Fang has also teamed up with an IT company in Europe. A European physician had created a program that looks at complicated data and queries it immediately. Fang began working to bring the analytics software to the States, where normally only a high-level IT person could access the data. With the software, a physician can sit down at a computer and query his patient interactions over the past 30 days. Then he can analyze what's working and what isn't, and adjust the treatment immediately.

In less than two years, CETA, a former one-man operation, has grown to 150 employees.

Chief Spiritual Officer

Against this backdrop, Fang had some nagging questions. "Everything was growing so quickly in the span of two years that I didn't know where God was taking me . . . . From the world's perspective we were successful. I was a doctor and a businessman, and I had a technology people wanted, but I didn't know where we were heading. I didn't see the faith in it."

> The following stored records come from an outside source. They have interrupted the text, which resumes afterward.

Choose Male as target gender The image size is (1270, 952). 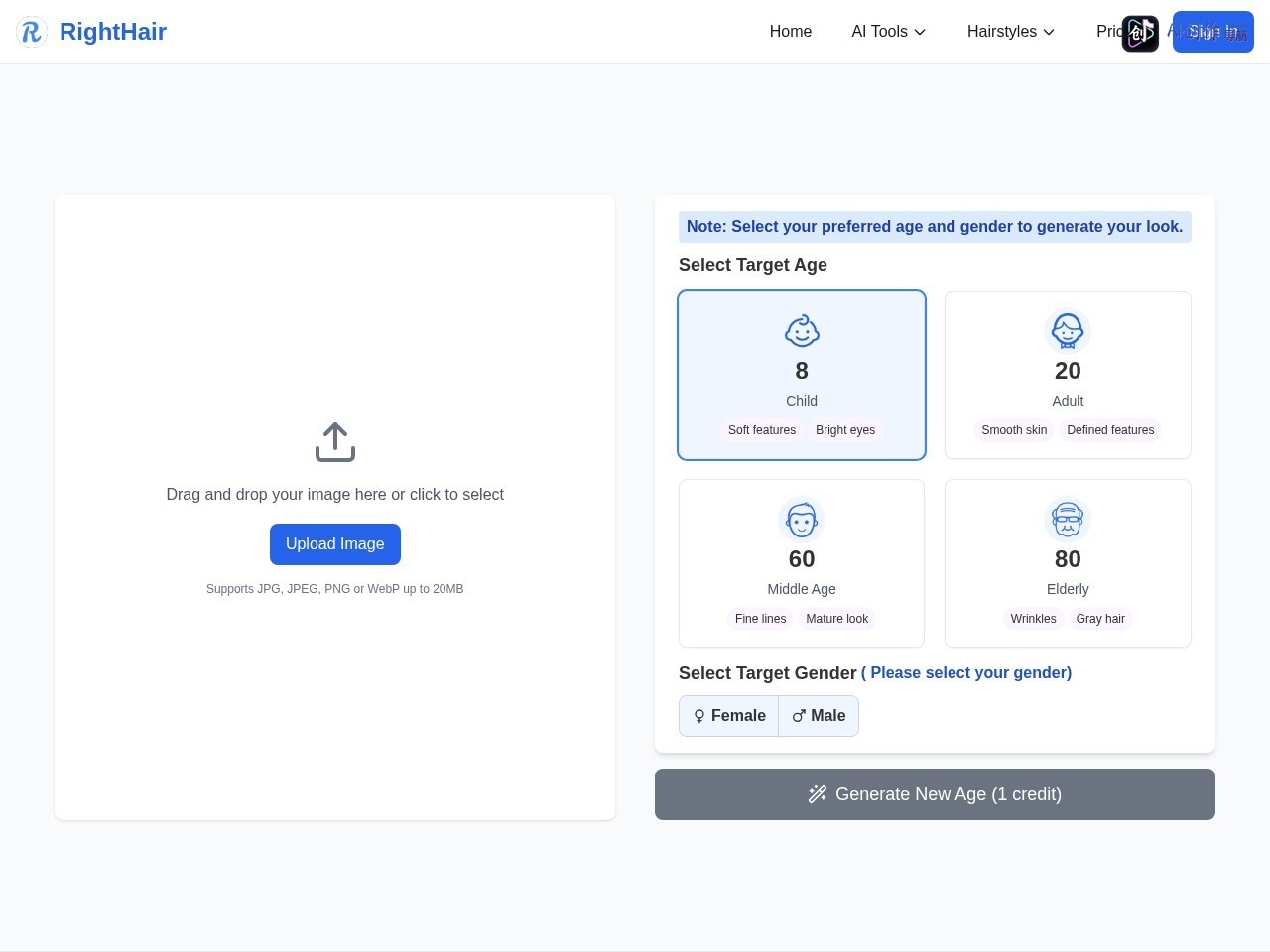tap(819, 716)
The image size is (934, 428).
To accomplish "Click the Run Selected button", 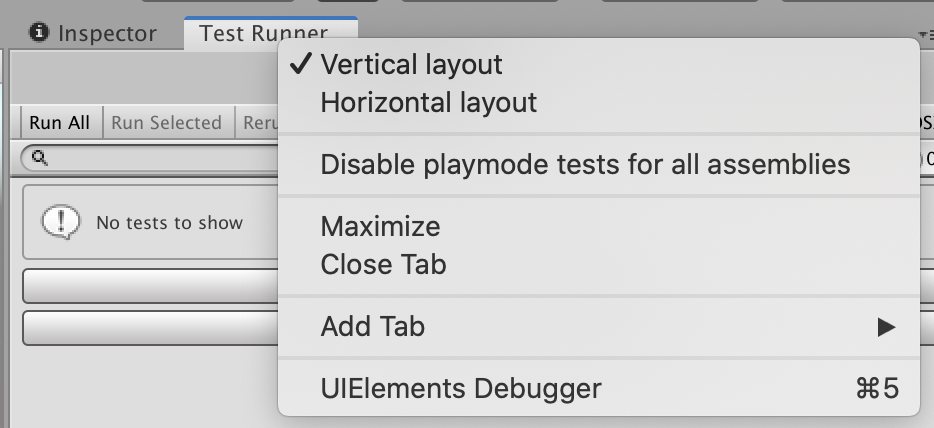I will pos(166,123).
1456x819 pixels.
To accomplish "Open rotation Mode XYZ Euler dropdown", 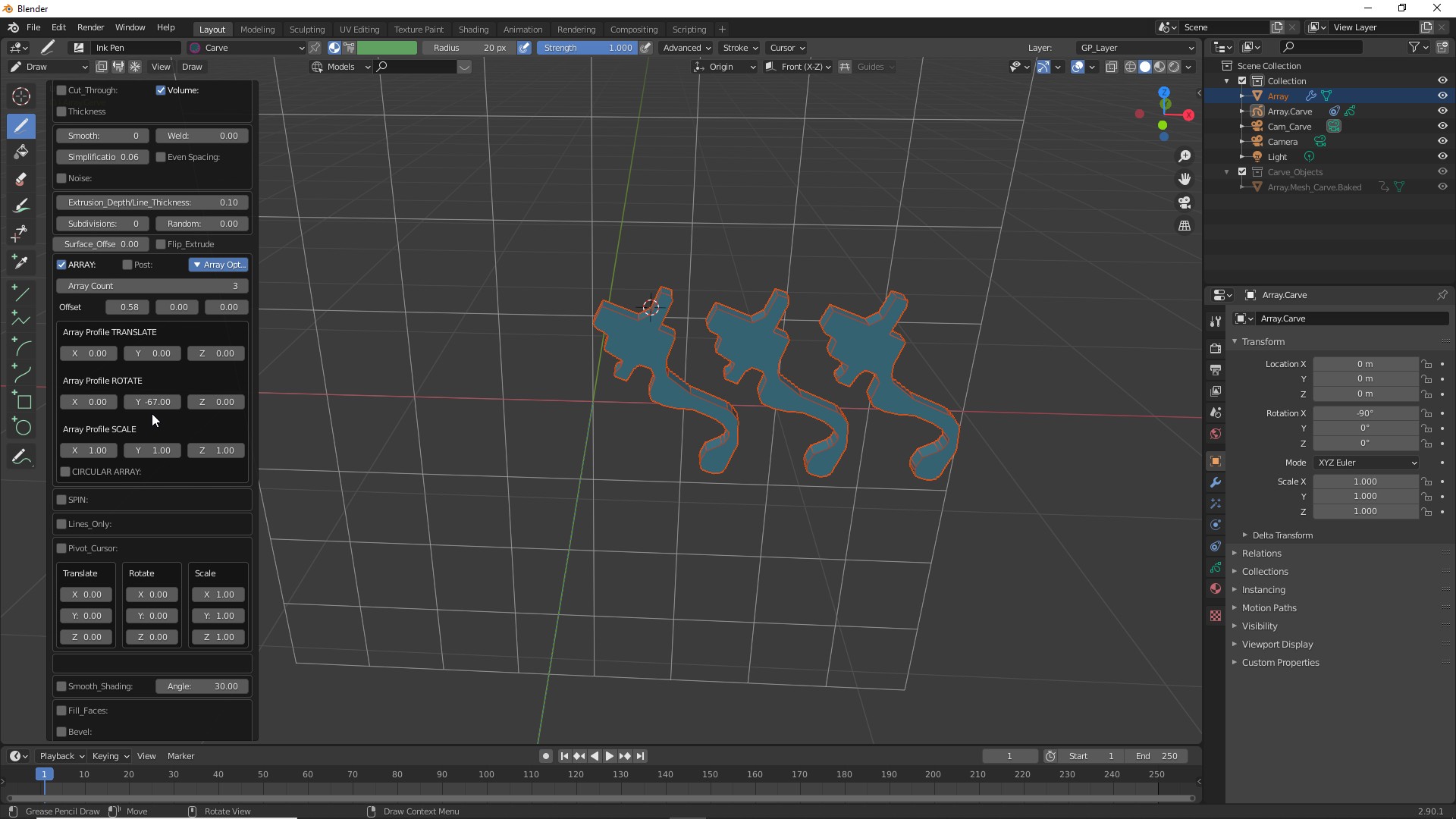I will (x=1367, y=463).
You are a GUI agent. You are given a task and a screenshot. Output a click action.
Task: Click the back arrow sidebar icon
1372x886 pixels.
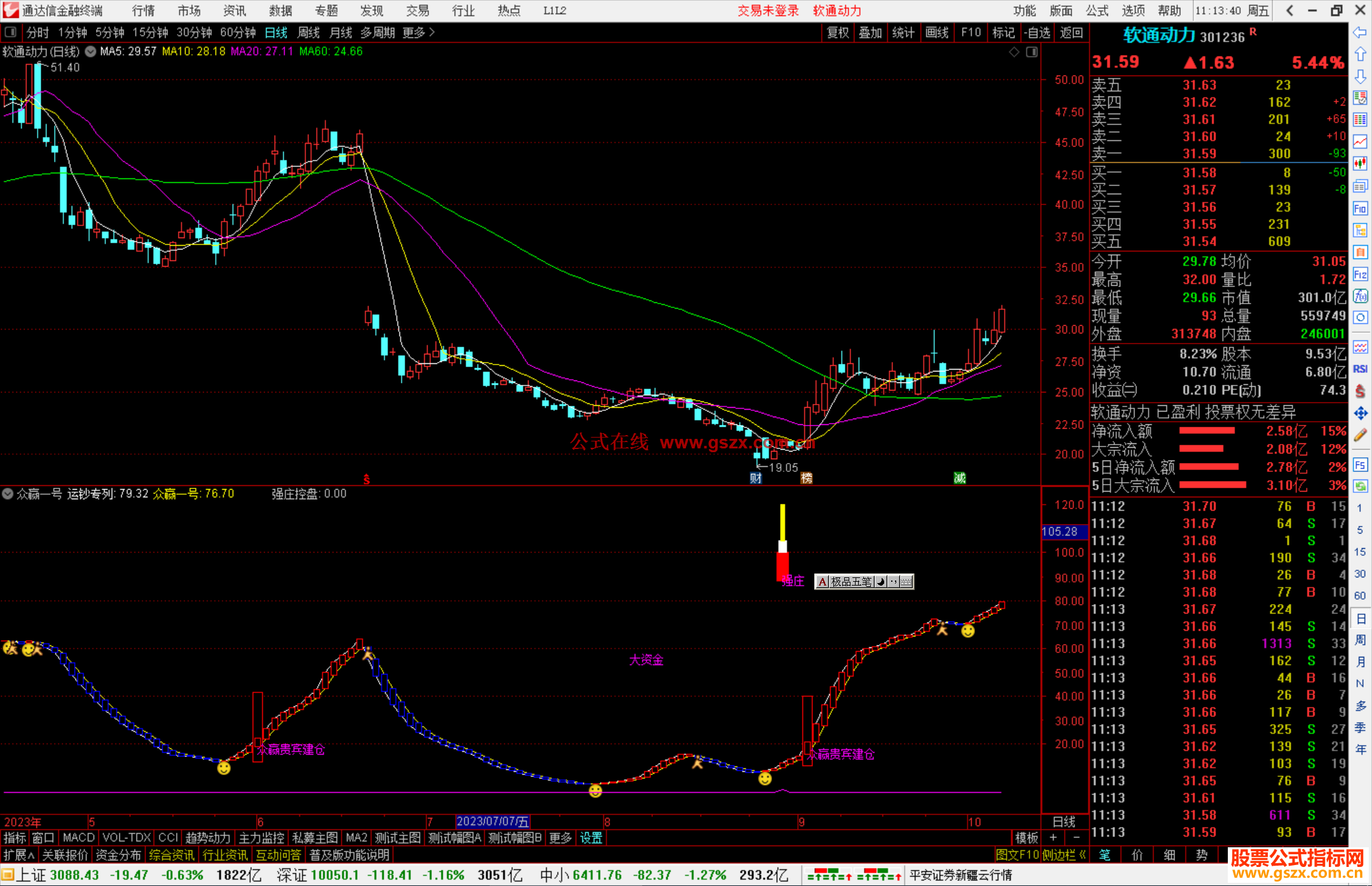click(1360, 32)
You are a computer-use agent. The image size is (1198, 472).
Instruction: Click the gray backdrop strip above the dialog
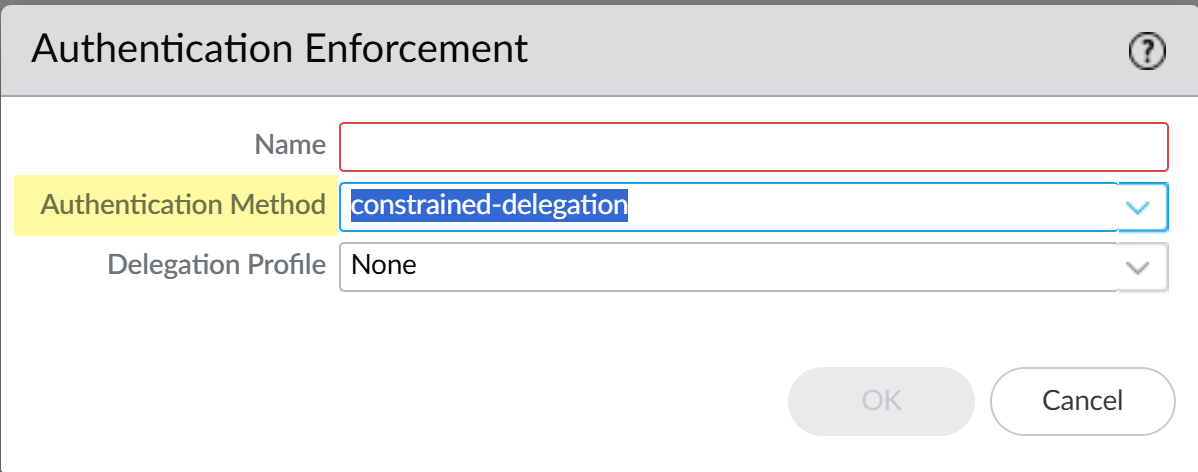[x=600, y=4]
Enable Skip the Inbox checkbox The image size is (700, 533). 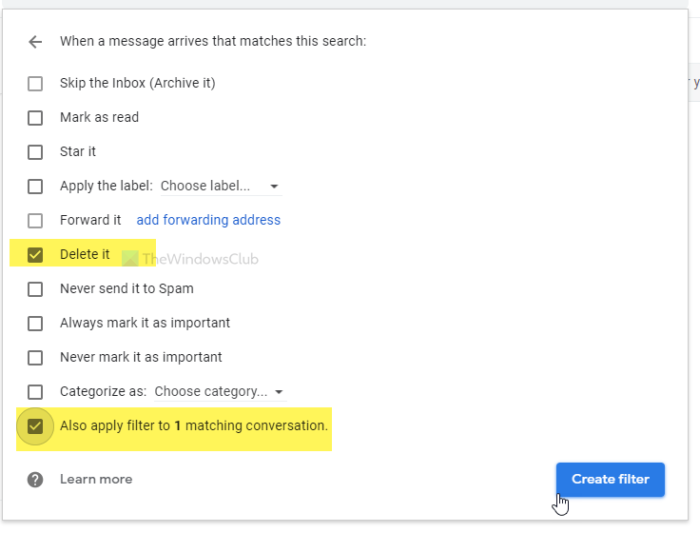pos(36,84)
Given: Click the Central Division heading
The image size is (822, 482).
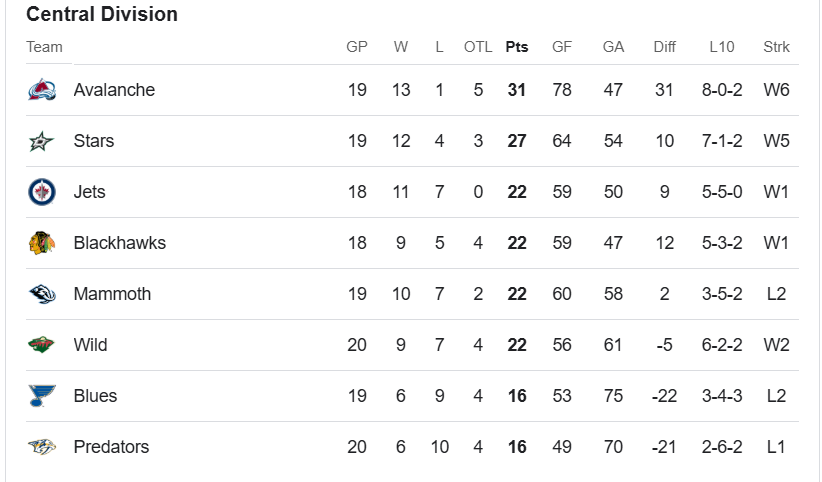Looking at the screenshot, I should [x=102, y=15].
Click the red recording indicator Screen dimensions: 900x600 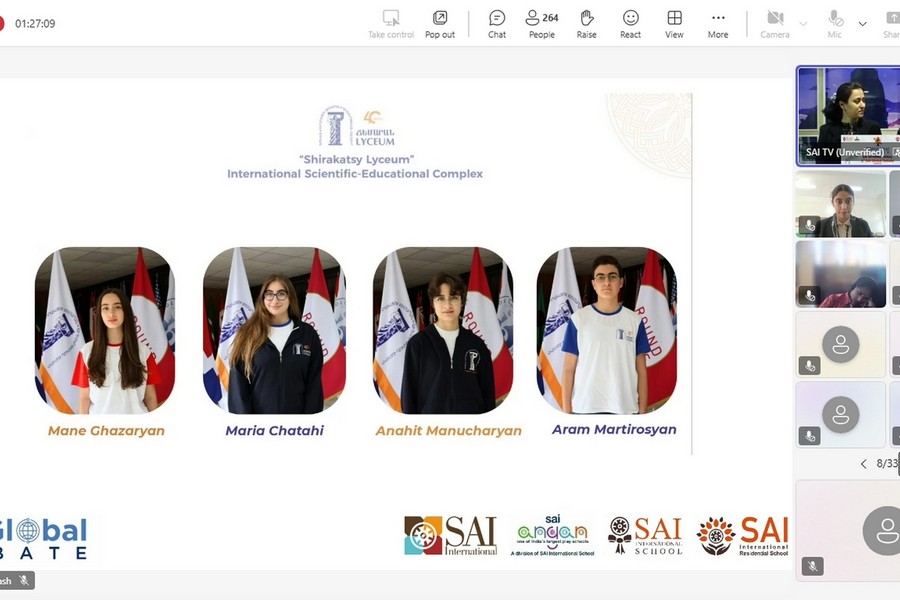(2, 23)
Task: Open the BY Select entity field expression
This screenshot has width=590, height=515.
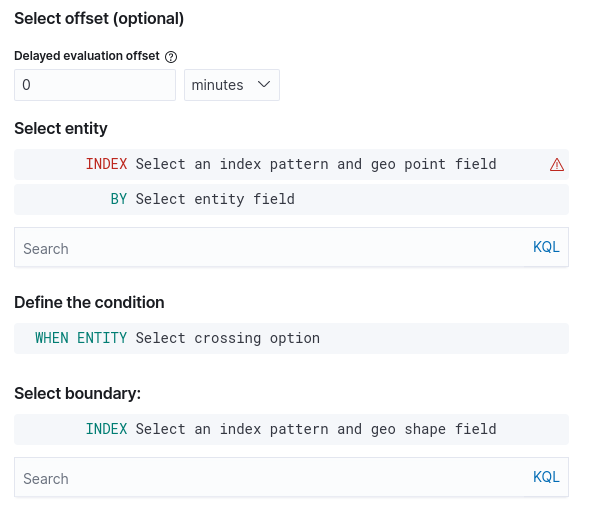Action: [291, 199]
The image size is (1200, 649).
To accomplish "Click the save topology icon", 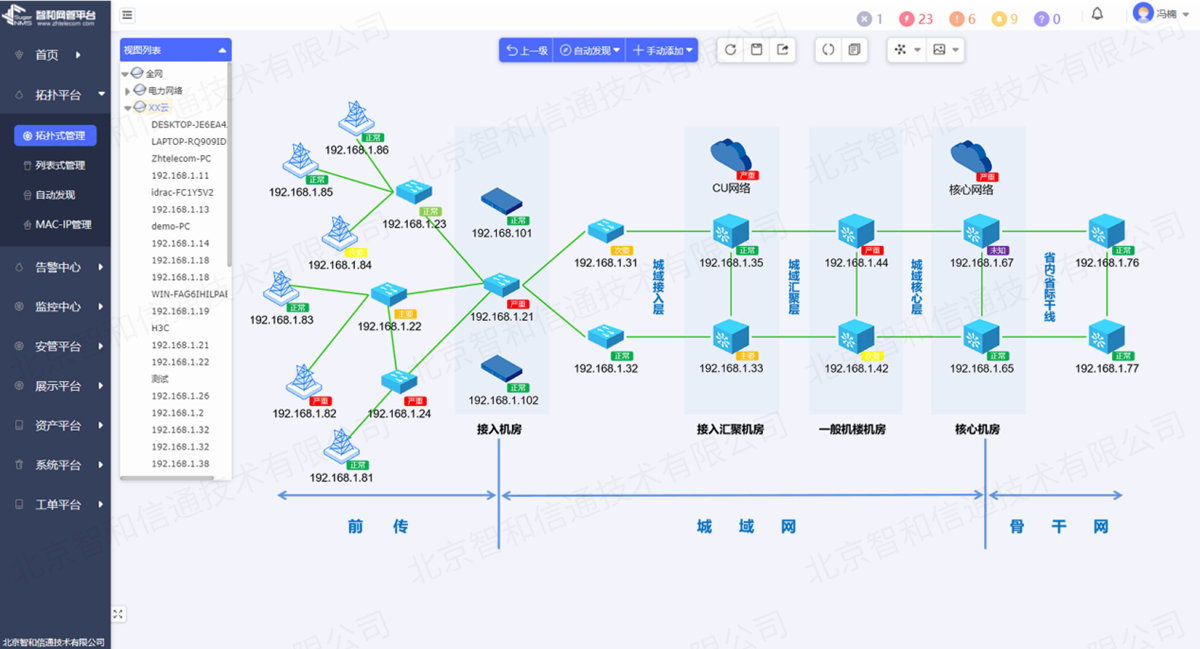I will click(x=757, y=50).
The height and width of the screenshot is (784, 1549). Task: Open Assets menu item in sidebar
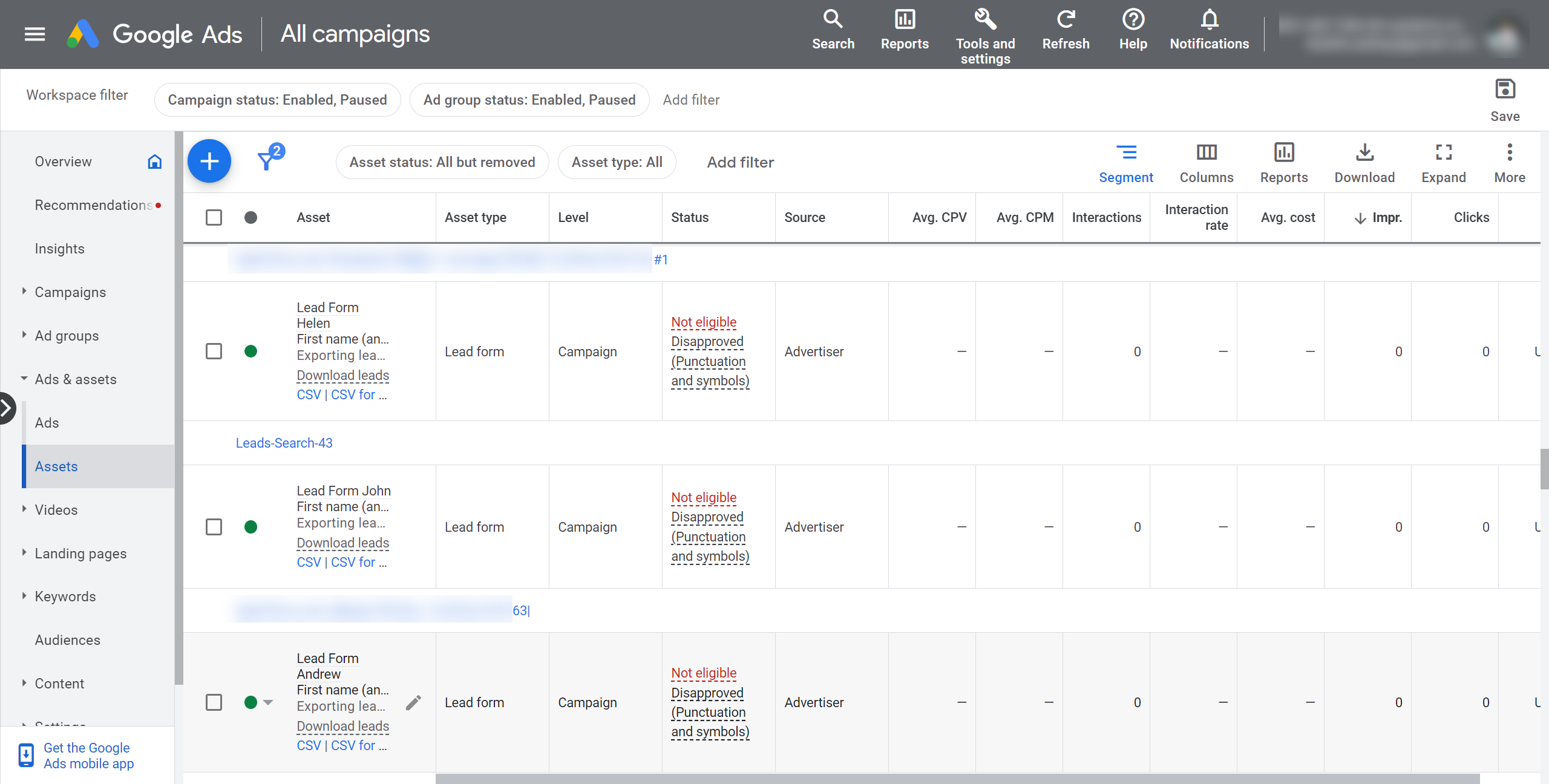tap(57, 465)
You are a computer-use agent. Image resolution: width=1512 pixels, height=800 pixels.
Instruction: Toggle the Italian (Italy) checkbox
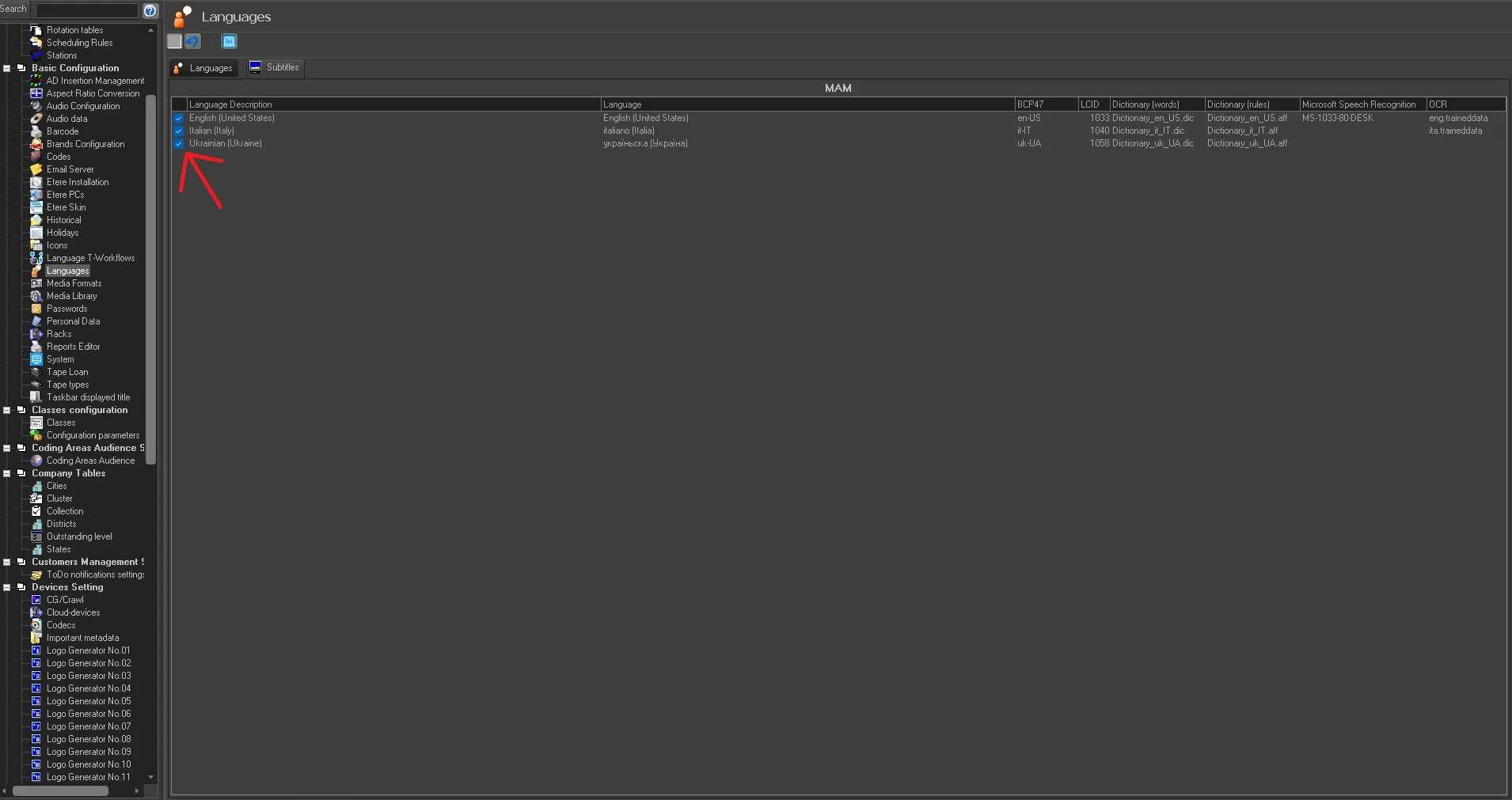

Enter the Silicon Valley connection. At the same time Fang was questioning his calling, his cousin told Fang he had joined "this thing that makes no money" in San Jose. Intrigued, Fang flew to Silicon Valley to meet the man who had inspired his cousin's new volunteerism. A local businessman and entrepreneur (who prefers to remain anonymous), he helped Michael see how his accomplishments could be used for kingdom purposes.

Fang also began re-reading the Gospels. He saw that Jesus didn't heal just for the sake of healing; he was also providing a taste of the kingdom to come. Fang says he sees physicians grow disillusioned by the fact all of their patients die. He wants to help everyone he touches get a taste of the kingdom—to see the integrity of his business, the love with which he leads, and his hope in life after death.

Fang also began to reexamine his technology company. "Yes, we always knew we wanted to change health care, but we wanted to know how we could change health care in a way that fits … kingdom principles."

One of his new positions at CETA? A Chief Spiritual Officer. In the technology industry, he says, he frequently interacts with people who are "in it for the money." At this point, he's relying on a mentor in Silicon Valley to check the spiritual health of his organization—to ask questions like, "Did we align our budget policy to encourage spiritual health?" and "How are we advancing kingdom principles?" He hopes to find a Chief Spiritual Officer in Chicago.

Of course, like all technology, medical technology can harm as much as help, and Fang regularly wrestles with the unpredictable power of new technology. Recently he accompanied his Silicon Valley mentors to a conference where he heard a keynote on technology and faith. As he recounts the talk, he references the extensive notes he took. "In Jesus' day the boat was a technology," he reads, "as well as the nets used to catch fish." Jesus used a boat to leave the shore and the acoustic structures of the Sea of Galilee to amplify his voice. Fang says that as a follower of Jesus, he is an apprentice of the best tech guru in the world.

But Fang also says that Jesus never taught directly about technology. He preached about love. With every technology, Fang says, we must ask, "Are we using this to elevate love? Are we doing it because we love our brothers and sisters and our enemies? Can we do this out of love for this person?" If the answer is no, says Fang, it must be thrown out.

"We don't tie technology to spirituality, but I think they are connected," Fang shares. "The tools we now have at our disposal can help us do a better job in what God has asked us to do. If we are too prideful to accept new ways of doing things, we are not leveraging the tools God gave us."